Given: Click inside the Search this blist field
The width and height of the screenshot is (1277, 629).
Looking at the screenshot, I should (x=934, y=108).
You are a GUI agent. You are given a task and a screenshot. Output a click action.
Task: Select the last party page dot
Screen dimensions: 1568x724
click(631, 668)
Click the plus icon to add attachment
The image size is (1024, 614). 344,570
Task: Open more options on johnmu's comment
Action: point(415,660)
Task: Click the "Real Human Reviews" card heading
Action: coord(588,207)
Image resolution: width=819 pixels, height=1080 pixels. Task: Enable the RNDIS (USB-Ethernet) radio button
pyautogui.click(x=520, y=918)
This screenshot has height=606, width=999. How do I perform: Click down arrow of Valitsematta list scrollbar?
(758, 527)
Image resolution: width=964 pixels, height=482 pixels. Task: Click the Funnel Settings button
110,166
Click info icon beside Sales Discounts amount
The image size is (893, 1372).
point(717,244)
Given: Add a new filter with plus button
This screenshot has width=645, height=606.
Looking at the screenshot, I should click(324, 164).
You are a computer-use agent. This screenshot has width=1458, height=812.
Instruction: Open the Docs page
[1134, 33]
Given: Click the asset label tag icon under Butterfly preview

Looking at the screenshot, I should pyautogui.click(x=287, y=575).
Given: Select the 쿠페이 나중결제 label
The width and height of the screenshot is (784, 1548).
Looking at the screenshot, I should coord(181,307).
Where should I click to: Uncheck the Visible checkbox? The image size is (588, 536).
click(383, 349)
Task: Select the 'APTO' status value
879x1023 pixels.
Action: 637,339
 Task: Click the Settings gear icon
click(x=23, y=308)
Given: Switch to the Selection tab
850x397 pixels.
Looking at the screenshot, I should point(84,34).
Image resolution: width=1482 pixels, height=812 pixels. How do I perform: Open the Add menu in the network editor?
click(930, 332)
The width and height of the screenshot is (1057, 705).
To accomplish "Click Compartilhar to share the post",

What you need to do
Copy out exactly the line that holds "Task: Click the Settings gear icon" and all remaining lines of the listing, both the first and the last included.

Exercise output
 Task: Click the Settings gear icon
click(x=23, y=308)
Given: Switch to the Selection tab
850x397 pixels.
Looking at the screenshot, I should point(84,34).
Image resolution: width=1482 pixels, height=812 pixels. How do I perform: Open the Add menu in the network editor?
click(930, 332)
The width and height of the screenshot is (1057, 705).
To accomplish "Click Compartilhar to share the post",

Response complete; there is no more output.